Síntese da Execução Orçamental de Outubro de 2015

Síntese da Execução Orçamental de Outubro de 2015 revela uma desaceleração da recolha de receitas com o IVA e um diminuição da receita de IRS. O défice em termos acumulados desde o início do ano revela uma melhoria de €1,2 mil milhões ainda assim, este cenário indicia que se o ano terminasse com os dados de outubro não deveria haver margem para proceder a qualquer devolução de sobretaxa. Ainda sobre a sobretaxa, a agência Lusa avança que: “Governo nega empolamento da devolução da sobretaxa mas admite criação de perceção errada“.

 

Síntese da Execução Orçamental de Outubro de 2015

A melhoria do défice até outubro é justificada pelo “efeito combinado da diminuição significativa da despesa e do aumento, em menor proporção, da receita“.

O saldo primário (antes de se pagar o serviço da dívida) é agora de €1.569 milhões, uma clara melhoria face aos €587 milhões apurado no período homólogo.

Em termos de receitas os impostos indiretos continuam a ser a principal “máquina” de geração de receitas com o IVA à cabeça.
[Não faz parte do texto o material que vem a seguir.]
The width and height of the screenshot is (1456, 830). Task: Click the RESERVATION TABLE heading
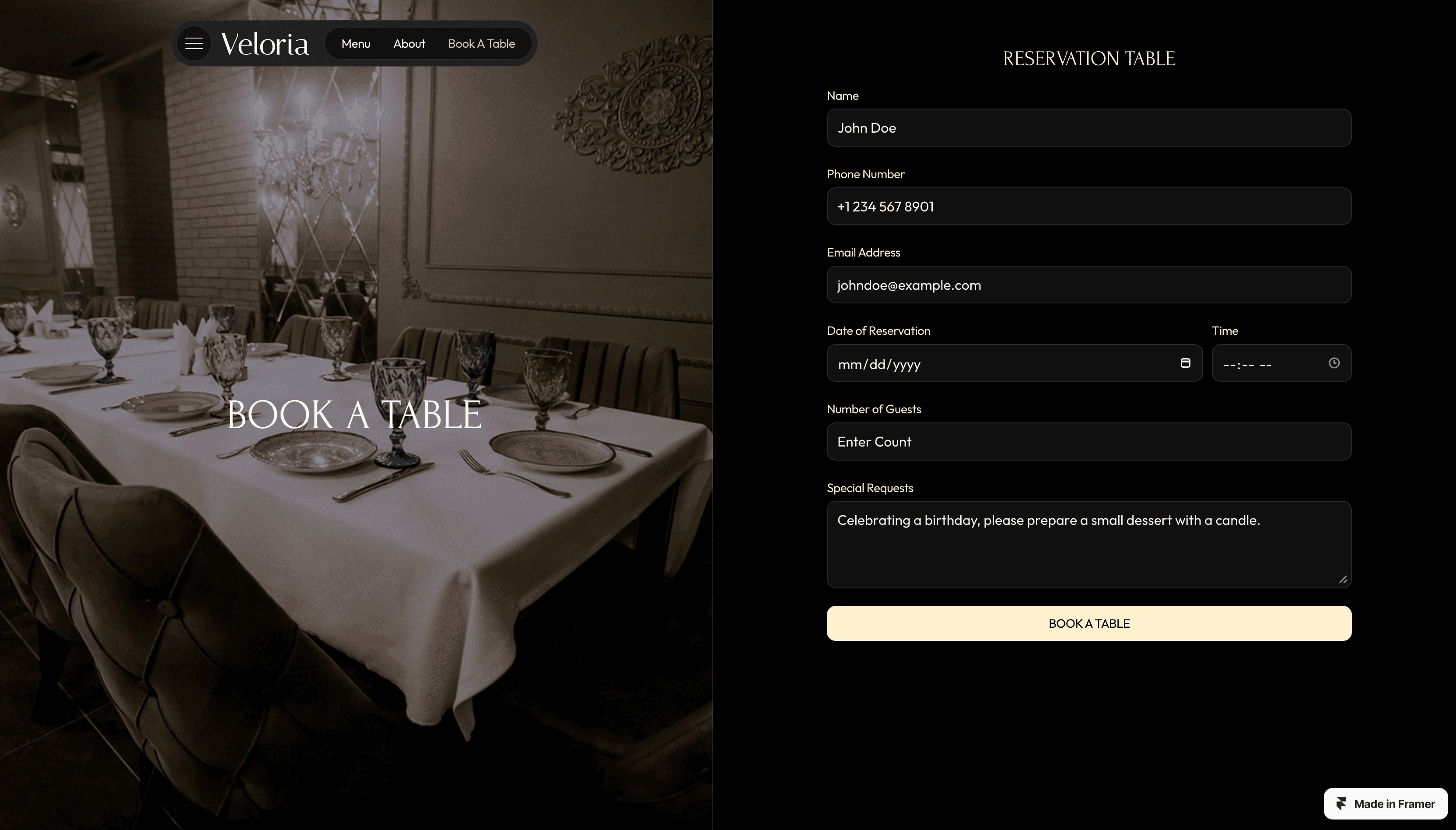tap(1088, 59)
Durante o ano de 2015 os impostos indiretos aumentaram inclusive o peso na estrutura de receitas do Orçamento do Estado.  Na despesa surgem os custos com pessoal que, contudo, continuam em contração.
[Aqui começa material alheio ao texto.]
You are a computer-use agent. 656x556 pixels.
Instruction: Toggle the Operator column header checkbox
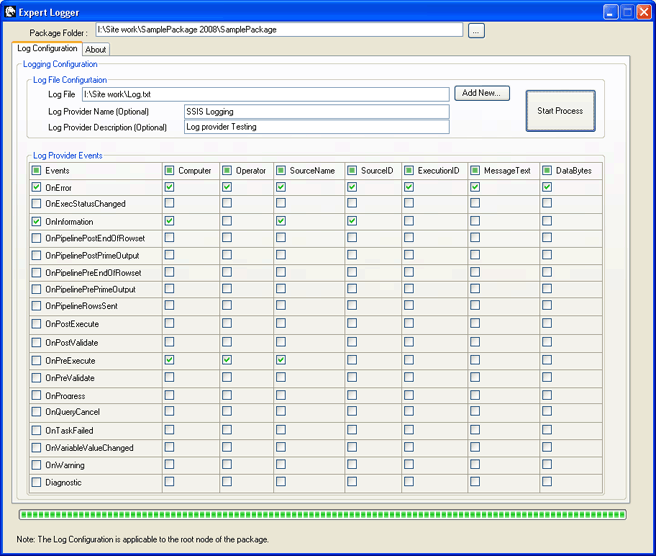coord(227,171)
Síntese da Execução Orçamental de Outubro de 2015

Na nota da Síntese da Execução Orçamental de Outubro de 2015 pode ler-se ainda:

A receita total aumentou 0,5%, em termos homólogos, para o qual contribuiu o aumento da receita fiscal (5,3%) parcialmente anulado pela evolução negativa das restantes componentes da receita. A redução da despesa (-1,4%) foi determinada pelo decréscimo da despesa com subsídios à formação profissional, com pessoal e com prestações de desemprego que mais do que compensou o acréscimo registado nas rubricas de investimento e de aquisição de bens e serviços. Por subsetores, a melhoria do saldo ficou a dever-se à melhoria do défice da Administração Central (em 443,1 milhões de euros), ao aumento do excedente da Administração Local e Regional (em 411,5 milhões de euros, em parte explicada pela regularização de dívidas de anos anteriores em valor inferior ao do período homólogo) e da Segurança Social (em 354,2 milhões de euros).